INSTRUCTIONS TO FOLLOW: Copy the lines in the records below without any changes, beginning with the line that contains "The image size is (451, 441)." and ending with the line that contains "[x=467, y=870]", both included.

MATERIAL PROVIDED:
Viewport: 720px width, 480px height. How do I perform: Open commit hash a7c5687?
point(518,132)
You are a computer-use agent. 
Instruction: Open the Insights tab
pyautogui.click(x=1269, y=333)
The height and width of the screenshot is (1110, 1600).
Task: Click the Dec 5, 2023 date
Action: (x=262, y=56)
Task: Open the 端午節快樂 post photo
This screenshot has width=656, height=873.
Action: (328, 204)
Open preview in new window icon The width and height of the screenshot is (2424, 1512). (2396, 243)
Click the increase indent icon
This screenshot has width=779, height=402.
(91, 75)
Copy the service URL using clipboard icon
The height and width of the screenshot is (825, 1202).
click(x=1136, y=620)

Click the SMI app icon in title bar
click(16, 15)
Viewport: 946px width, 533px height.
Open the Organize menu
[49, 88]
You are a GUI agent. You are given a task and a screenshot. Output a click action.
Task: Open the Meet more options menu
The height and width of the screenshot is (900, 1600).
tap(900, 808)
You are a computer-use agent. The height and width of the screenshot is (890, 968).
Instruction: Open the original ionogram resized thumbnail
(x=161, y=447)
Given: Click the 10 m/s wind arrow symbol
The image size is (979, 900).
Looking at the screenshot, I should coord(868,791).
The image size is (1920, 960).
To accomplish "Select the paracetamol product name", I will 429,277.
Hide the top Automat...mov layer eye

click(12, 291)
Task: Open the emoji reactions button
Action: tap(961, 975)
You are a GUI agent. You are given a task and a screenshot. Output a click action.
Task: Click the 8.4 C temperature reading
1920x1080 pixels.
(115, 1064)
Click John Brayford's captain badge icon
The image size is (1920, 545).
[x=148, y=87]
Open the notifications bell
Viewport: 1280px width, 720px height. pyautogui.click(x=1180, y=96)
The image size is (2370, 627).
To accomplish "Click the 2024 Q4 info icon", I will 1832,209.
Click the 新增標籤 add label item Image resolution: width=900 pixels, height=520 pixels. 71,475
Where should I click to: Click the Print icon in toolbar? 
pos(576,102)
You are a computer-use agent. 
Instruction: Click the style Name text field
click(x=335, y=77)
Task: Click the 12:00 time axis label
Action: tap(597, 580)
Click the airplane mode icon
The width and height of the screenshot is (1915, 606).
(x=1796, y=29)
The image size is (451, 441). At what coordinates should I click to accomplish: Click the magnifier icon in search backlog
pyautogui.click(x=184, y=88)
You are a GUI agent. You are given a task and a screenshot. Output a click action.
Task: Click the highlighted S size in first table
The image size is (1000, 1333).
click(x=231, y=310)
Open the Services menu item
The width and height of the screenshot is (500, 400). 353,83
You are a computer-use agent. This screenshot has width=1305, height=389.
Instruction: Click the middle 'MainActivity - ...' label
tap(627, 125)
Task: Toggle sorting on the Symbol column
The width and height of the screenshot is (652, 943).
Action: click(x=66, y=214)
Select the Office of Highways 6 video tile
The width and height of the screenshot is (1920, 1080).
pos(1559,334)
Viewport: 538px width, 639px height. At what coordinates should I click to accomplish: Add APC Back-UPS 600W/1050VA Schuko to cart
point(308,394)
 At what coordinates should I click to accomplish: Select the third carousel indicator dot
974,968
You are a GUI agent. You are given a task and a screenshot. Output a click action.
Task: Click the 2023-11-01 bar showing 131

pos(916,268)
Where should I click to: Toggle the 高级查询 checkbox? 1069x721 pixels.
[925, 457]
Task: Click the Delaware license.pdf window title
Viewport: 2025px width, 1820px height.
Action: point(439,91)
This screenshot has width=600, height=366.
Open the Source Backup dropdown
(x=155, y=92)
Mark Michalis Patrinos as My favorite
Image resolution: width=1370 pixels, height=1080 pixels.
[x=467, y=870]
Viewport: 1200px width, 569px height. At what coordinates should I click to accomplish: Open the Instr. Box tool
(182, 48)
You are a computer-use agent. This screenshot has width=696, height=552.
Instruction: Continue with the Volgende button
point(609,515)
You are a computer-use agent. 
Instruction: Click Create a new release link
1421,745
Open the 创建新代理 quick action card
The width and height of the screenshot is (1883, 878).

COMPLETE OUTPUT:
The image size is (451, 441). At what coordinates should I click to accomplish: Click the magnifier icon in search backlog
pyautogui.click(x=184, y=88)
You are a GUI agent. You are given a task and a screenshot. Output a click action.
Task: Click the highlighted S size in first table
The image size is (1000, 1333).
click(x=231, y=310)
Open the Services menu item
The width and height of the screenshot is (500, 400). 353,83
You are a computer-use agent. This screenshot has width=1305, height=389.
Instruction: Click the middle 'MainActivity - ...' label
tap(627, 125)
Task: Toggle sorting on the Symbol column
The width and height of the screenshot is (652, 943).
Action: click(x=66, y=214)
Select the Office of Highways 6 video tile
The width and height of the screenshot is (1920, 1080).
pos(1559,334)
Viewport: 538px width, 639px height. At what coordinates should I click to accomplish: Add APC Back-UPS 600W/1050VA Schuko to cart
point(308,394)
 At what coordinates should I click to accomplish: Select the third carousel indicator dot
974,968
You are a GUI agent. You are given a task and a screenshot. Output a click action.
Task: Click the 2023-11-01 bar showing 131

pos(916,268)
Where should I click to: Toggle the 高级查询 checkbox? 1069x721 pixels.
[925, 457]
Task: Click the Delaware license.pdf window title
Viewport: 2025px width, 1820px height.
Action: point(439,91)
This screenshot has width=600, height=366.
Open the Source Backup dropdown
(x=155, y=92)
Mark Michalis Patrinos as My favorite
Image resolution: width=1370 pixels, height=1080 pixels.
[x=467, y=870]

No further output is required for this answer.